The DECA in back of the HR20 (I hope I'm getting all the names correct)


----------



## alucard (Jun 24, 2007)

I've had DirecTV for a while now but just noticed my HD DVR's have a beta for MRV. So I'm new to Swim and DECA. what are these? I know its for networking but not sure how it works/fits in with the dish and receivers.


----------



## dave29 (Feb 18, 2007)

woj027 said:


> Third photo is of my router and the DECA module


You better get that wire tie off of that network cable. The crimp that it is creating will cause your network to run slow.

J/K  Nice report.


----------



## matt (Jan 12, 2010)

woj027 said:


> The DECA in back of the HR20 (I hope I'm getting all the names correct)


Is that twin lead I spy?


----------



## marvod (Dec 24, 2006)

I'll be interested to hear if they get your account updated and the MRV service turned on. I had this install 2 weeks ago and they still cant get my account setup correctly. I've had to turn the beta back on to get MRV working.

They claim to have escalated this internally but no joy so far.

Mark


----------



## Phil T (Mar 25, 2002)

marvod said:


> I'll be interested to hear if they get your account updated and the MRV service turned on. I had this install 2 weeks ago and they still cant get my account setup correctly. I've had to turn the beta back on to get MRV working.
> 
> They claim to have escalated this internally but no joy so far.
> 
> Mark


I think that is normal. When they installed mine they checked my receivers to make sure I had opted in for beta. I can see online that I am being billed for MRV and everything works fine. I assume at some point the opt in for beta will go away and DirecTV will have to authorize your account.


----------



## woj027 (Sep 3, 2007)

well, sorry for the delay, but all seems to have worked well. Able to watch shows from one receiver on another. MRV seems to be working well.


----------



## bigmac94 (Aug 18, 2006)

woj027 said:


> well, sorry for the delay, but all seems to have worked well. Able to watch shows from one receiver on another. MRV seems to be working well.
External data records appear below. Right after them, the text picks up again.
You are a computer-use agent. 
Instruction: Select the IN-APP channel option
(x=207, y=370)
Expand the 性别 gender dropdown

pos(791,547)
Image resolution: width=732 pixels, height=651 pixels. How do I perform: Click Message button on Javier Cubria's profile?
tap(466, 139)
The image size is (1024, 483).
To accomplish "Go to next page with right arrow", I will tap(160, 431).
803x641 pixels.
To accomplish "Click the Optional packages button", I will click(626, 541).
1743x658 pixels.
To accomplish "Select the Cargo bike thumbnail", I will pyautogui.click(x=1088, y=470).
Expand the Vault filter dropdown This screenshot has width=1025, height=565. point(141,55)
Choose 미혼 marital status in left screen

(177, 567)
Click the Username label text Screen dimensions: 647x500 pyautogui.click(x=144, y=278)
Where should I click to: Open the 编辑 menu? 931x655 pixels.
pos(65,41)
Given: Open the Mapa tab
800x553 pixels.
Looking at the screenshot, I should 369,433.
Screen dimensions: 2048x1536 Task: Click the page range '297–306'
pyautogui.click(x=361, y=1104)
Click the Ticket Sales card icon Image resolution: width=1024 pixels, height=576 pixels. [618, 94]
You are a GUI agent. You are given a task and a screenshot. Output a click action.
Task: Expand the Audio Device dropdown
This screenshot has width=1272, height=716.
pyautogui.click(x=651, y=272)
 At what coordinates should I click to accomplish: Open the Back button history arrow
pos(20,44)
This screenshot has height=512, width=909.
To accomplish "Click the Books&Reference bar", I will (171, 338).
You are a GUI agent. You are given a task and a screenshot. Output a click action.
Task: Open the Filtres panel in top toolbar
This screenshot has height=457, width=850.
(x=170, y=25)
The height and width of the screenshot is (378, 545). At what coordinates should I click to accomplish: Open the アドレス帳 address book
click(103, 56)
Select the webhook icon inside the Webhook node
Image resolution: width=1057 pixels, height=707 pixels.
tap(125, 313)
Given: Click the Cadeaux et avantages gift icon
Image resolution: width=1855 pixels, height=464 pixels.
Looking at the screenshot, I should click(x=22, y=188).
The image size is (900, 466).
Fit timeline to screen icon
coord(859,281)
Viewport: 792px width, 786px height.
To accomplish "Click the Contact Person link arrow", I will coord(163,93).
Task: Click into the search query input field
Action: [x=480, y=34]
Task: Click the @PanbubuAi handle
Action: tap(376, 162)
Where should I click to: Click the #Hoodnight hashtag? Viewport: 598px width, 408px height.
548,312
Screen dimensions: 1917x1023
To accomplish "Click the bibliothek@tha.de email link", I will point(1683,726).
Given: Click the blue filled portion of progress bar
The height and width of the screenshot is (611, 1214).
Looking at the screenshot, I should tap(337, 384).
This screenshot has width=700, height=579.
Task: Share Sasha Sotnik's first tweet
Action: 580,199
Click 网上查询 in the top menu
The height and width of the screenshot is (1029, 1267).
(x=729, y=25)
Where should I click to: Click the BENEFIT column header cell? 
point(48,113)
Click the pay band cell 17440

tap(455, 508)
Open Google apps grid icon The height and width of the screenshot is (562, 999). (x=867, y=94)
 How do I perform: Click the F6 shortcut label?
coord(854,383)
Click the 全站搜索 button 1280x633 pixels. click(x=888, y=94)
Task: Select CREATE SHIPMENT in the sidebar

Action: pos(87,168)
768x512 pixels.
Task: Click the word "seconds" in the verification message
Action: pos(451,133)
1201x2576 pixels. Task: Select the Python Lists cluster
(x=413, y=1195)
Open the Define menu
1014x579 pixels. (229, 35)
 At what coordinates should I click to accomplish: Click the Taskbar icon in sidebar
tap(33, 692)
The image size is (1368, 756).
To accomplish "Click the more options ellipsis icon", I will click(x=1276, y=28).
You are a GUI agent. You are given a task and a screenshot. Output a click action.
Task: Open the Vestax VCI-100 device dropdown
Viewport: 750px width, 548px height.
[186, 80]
I`d Be Interested to know how the HR20 is interacting with the DECA...
Playing OK?
I have 3 HR20-100s,Reason for me asking....


----------



## marvod (Dec 24, 2006)

Phil T said:


> I think that is normal. When they installed mine they checked my receivers to make sure I had opted in for beta. I can see online that I am being billed for MRV and everything works fine. I assume at some point the opt in for beta will go away and DirecTV will have to authorize your account.


When they installed mine he specifically when around and opted out of the beta saying the receivers would not authorize if you were opted in.

My problem is they cannot add MRV to my account. I'm happy i'm not being billed but when the beta goes away so will my MRV. They are telling me there is something wrong and it has been escalated but when i call back no one has a clue why they cant add it.


----------



## veryoldschool (Dec 10, 2006)

bigmac94 said:


> I`d Be Interested to know how the HR20 is interacting with the DECA...
> Playing OK?
> I have 3 HR20-100s,Reason for me asking....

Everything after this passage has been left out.